● **Aim of the task**:
Could you rewrite the records below, everything from the line containing "You are a GUI agent. The screenshot is 1568×2153." down to the line containing "Saws (315, 90)", reproducing every line in full but multiplying each answer coordinate by 1.95 and rounding to whole numbers, with halves rounded up? Leave every other number untouched, and return only those lines.

● **Working data**:

........

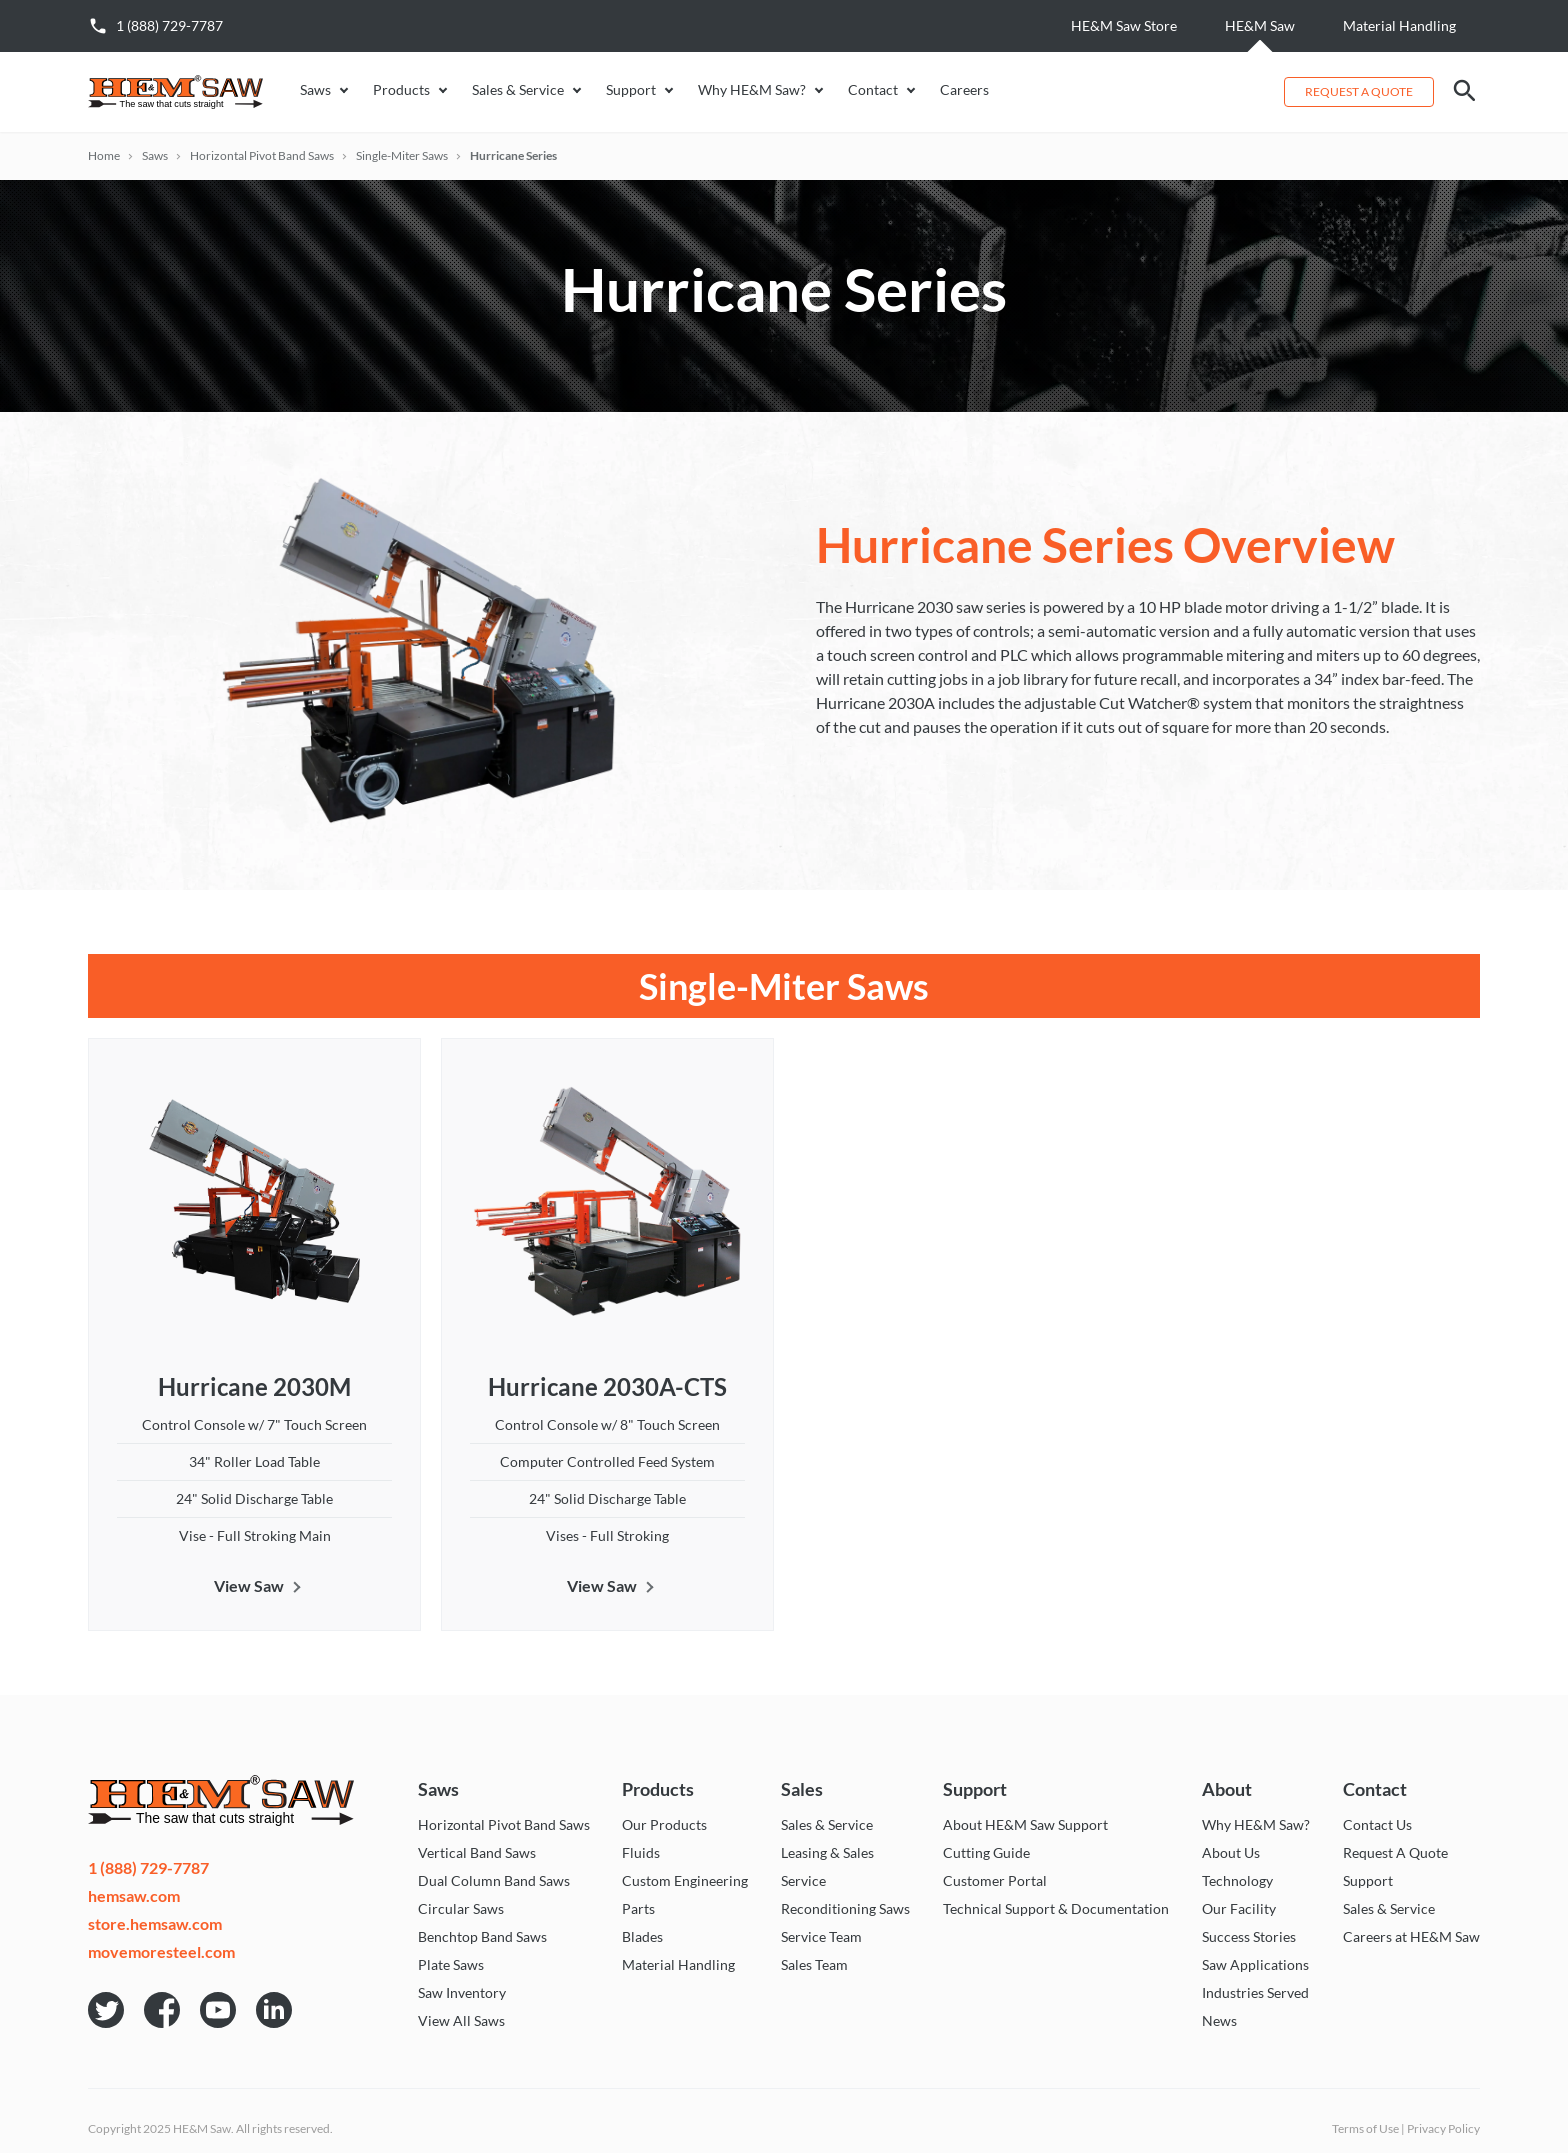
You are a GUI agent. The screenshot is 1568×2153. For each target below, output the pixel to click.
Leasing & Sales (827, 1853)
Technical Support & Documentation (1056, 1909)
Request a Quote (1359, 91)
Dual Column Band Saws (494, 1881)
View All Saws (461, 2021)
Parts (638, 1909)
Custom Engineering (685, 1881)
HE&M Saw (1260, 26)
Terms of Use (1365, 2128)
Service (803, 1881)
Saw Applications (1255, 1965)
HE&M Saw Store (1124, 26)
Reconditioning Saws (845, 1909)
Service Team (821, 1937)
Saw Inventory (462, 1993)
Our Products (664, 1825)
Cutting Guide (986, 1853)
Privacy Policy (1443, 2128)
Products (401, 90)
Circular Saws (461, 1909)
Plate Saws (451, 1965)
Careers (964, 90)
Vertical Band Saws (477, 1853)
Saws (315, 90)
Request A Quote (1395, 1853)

........

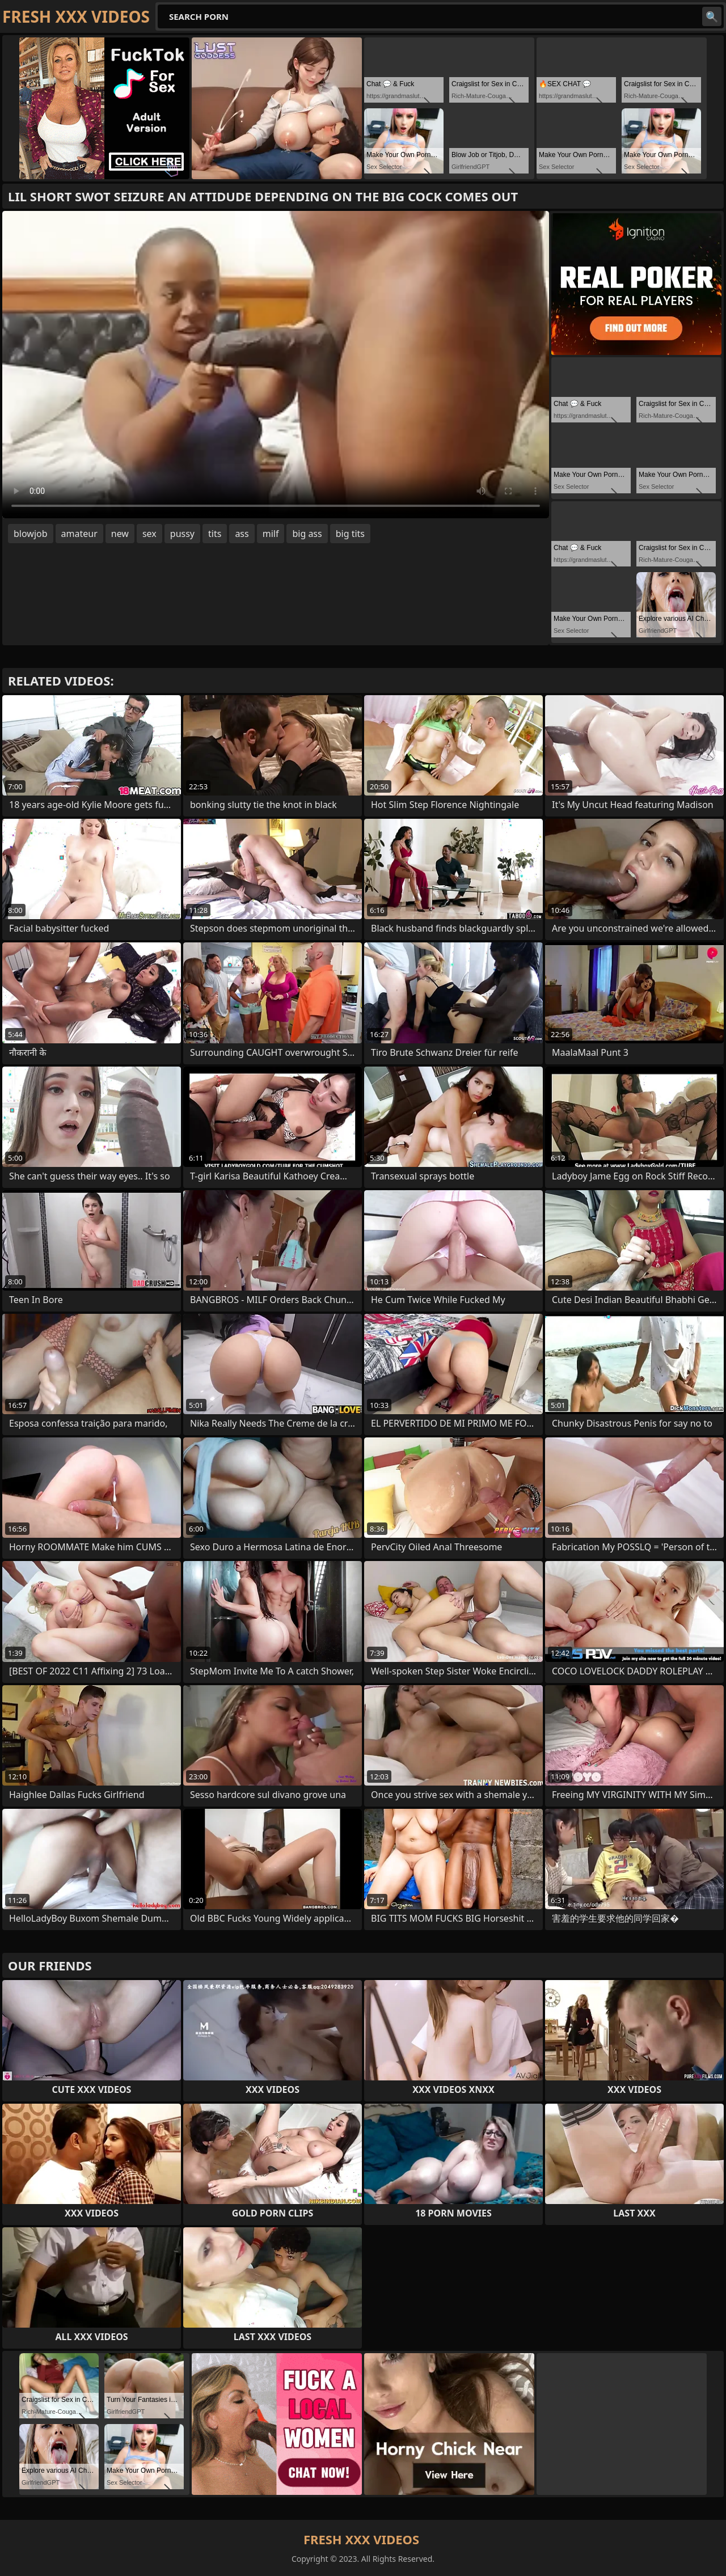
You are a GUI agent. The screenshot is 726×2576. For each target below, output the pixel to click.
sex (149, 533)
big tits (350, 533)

........

● **Solved problem**:
You are a GUI agent. The screenshot is 1568×2153. For each target below, output the pixel to click.
Leasing & Sales (1613, 3613)
Technical Support & Documentation (2059, 3723)
Request a Quote (2650, 177)
Dual Column Band Saws (963, 3668)
View All Saws (899, 3941)
Parts (1244, 3723)
Custom Engineering (1336, 3668)
HE&M Saw (2457, 51)
Terms of Use (2662, 4150)
Service (1566, 3668)
Saw Applications (2447, 3832)
HE&M Saw Store (2192, 51)
Reconditioning Saws (1648, 3723)
Service Team (1601, 3777)
Saw Inventory (901, 3886)
Our Products (1295, 3559)
Cutting Guide (1923, 3613)
Privacy Policy (2814, 4150)
Products (782, 176)
Circular Saws (899, 3723)
Plate Saws (879, 3832)
Careers (1880, 176)
Vertical Band Saws (930, 3613)
Saws (614, 176)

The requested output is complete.